**What you need to do**
Starting at the line that contains "Follow the iLO host name KLXXAP001 hyperlink", write out every line through the end of the records exactly as it stands, and leave out all pictures.

-------- Recorded data --------

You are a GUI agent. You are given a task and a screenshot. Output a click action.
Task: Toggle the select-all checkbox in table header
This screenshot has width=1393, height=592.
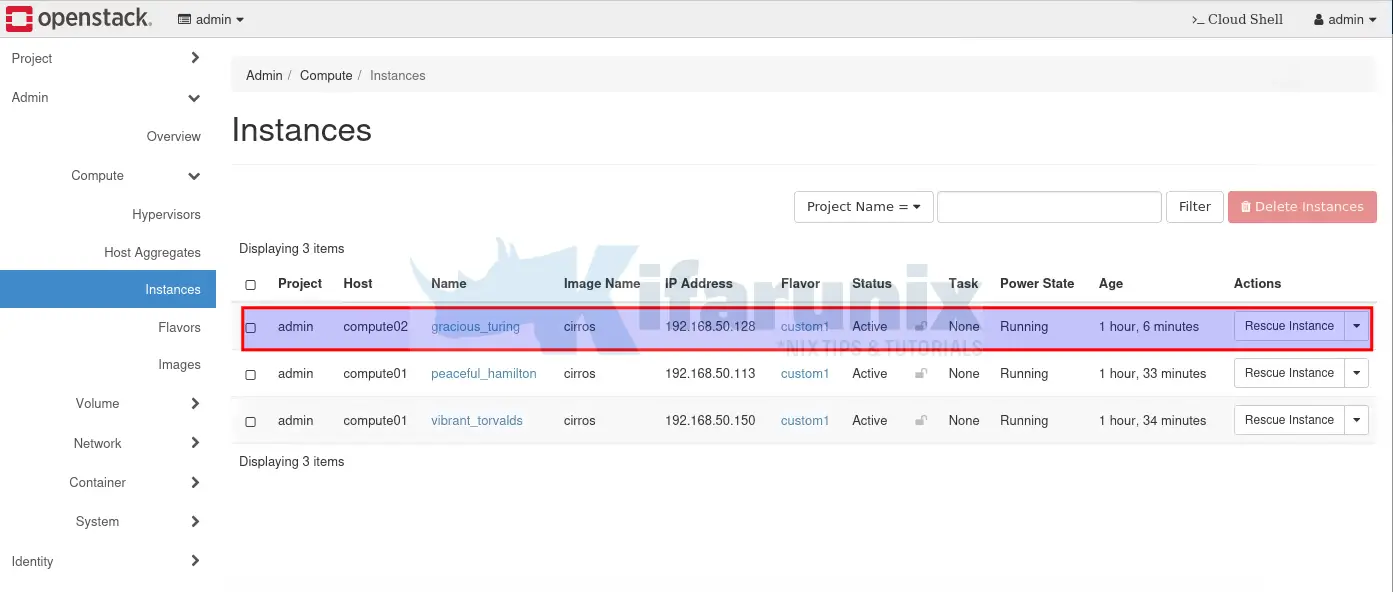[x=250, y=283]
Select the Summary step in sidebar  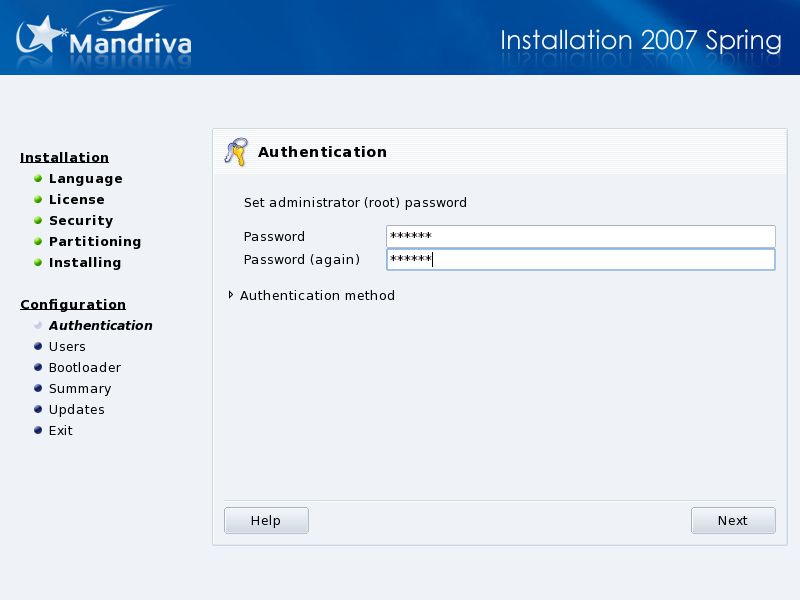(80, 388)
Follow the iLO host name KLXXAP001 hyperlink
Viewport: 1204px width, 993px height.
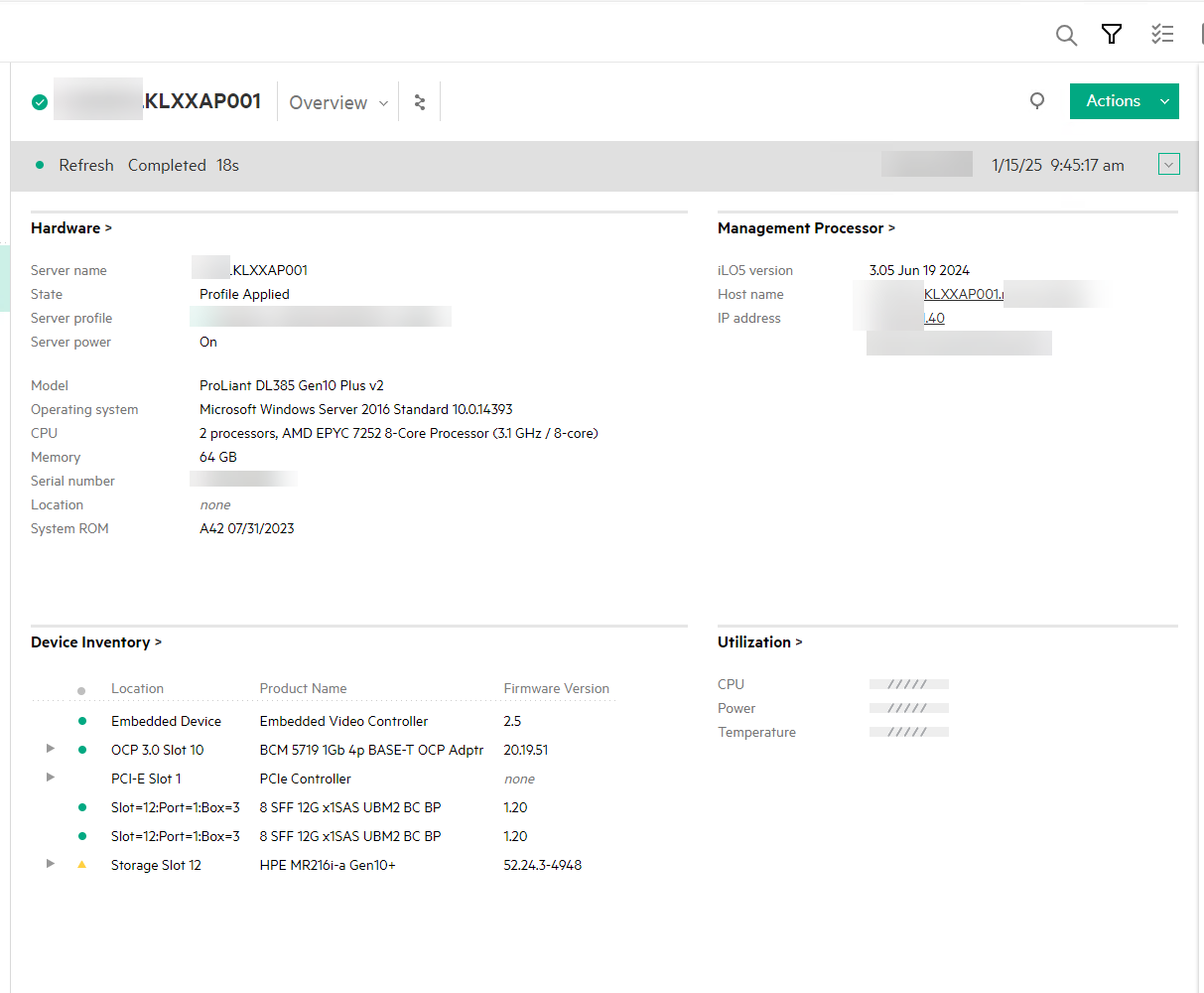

--------

**Answer section**
Follow the iLO host name KLXXAP001 hyperlink
Viewport: 1204px width, 993px height.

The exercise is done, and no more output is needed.